What if a new film came out
about 9/11, “based on a firsthand account of actual events,” that convincingly
showed no Jews were in the World Trade Center that fateful morning. The fiery
disaster, in fact, was a Zionist/CIA plot to justify launching “The War on
Terror”?
Or what about another film
“based on true historical events,” that Barack Obama is a closet Muslim, and
the drive for gun control paves the way for a jihadist takeover of America?
Outrageous right?
What about a film leaving
the impression that brutal methods of torture, though perhaps morally
repugnant, led to the assassination of America’s number one enemy.
The first two claims, often backed
up by amateurish photos, videos and ropey documentation, have been bandied about for years on the
Internet.
The film about torture,
however, is a sophisticated production, turned out by the Sony Corporation and
a talented director, writer and cast, backed up by reams of expensive research,
nominated for five Oscars, and reaping hundreds of millions of dollars in box
offices around the world.
The movie, of course, is Zero Dark Thirty (ZDT).
In a way, that film, and
others like it, are hijacking our history. I’ll get back to that charge.

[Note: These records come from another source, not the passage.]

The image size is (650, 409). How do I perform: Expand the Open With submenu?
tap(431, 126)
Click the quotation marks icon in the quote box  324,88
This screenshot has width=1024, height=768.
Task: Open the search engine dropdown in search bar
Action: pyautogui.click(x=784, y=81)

Some commentators like the Times’
Roger Cohen have praised ZDT “as a courageous work that is disturbing in the
way that art should be.”
Indeed,
as befits a work of art, much of the story-line in ZDT is unstated, diffuse.
There are a lot of shadowy images, elliptical scenes, muttered exchanges. But
it’s difficult to come away from the film without the perception that brutal
torture, such as water boarding, played an important role in the CIA’s finding
Usama Bin Laden’s personal courier, which in turn led them to the Al Qaeda
leader himself.
The problem is, according
to a lot of people who should know, that was not the case. The film has
been roundly criticized from Human Rights Watch, to prominent American
Senators, to a former agent in the FBI’s Joint Terrorism Task Force, for giving
Americans the erroneous impression that torture played a key role in tracking
down and killing Bin Laden.
In fact,
when challenged on the film’s accuracy, director Kathryn Bigelow claims
a kind of artistic license—as if her critics really don’t get what her craft is
all about. “What’s important to remember is it’s a movie and
not a documentary…It’s a dramatization of a 10-year manhunt compressed into
two-and-a-half hours…There’s a lot of composite characters and it’s an
interpretation.”
O.K., just an
interpretation. But Bigelow and her publicists try to have it both ways. The film’s trailer breathlessly invites
us to “Witness the Biggest Manhunt in History.”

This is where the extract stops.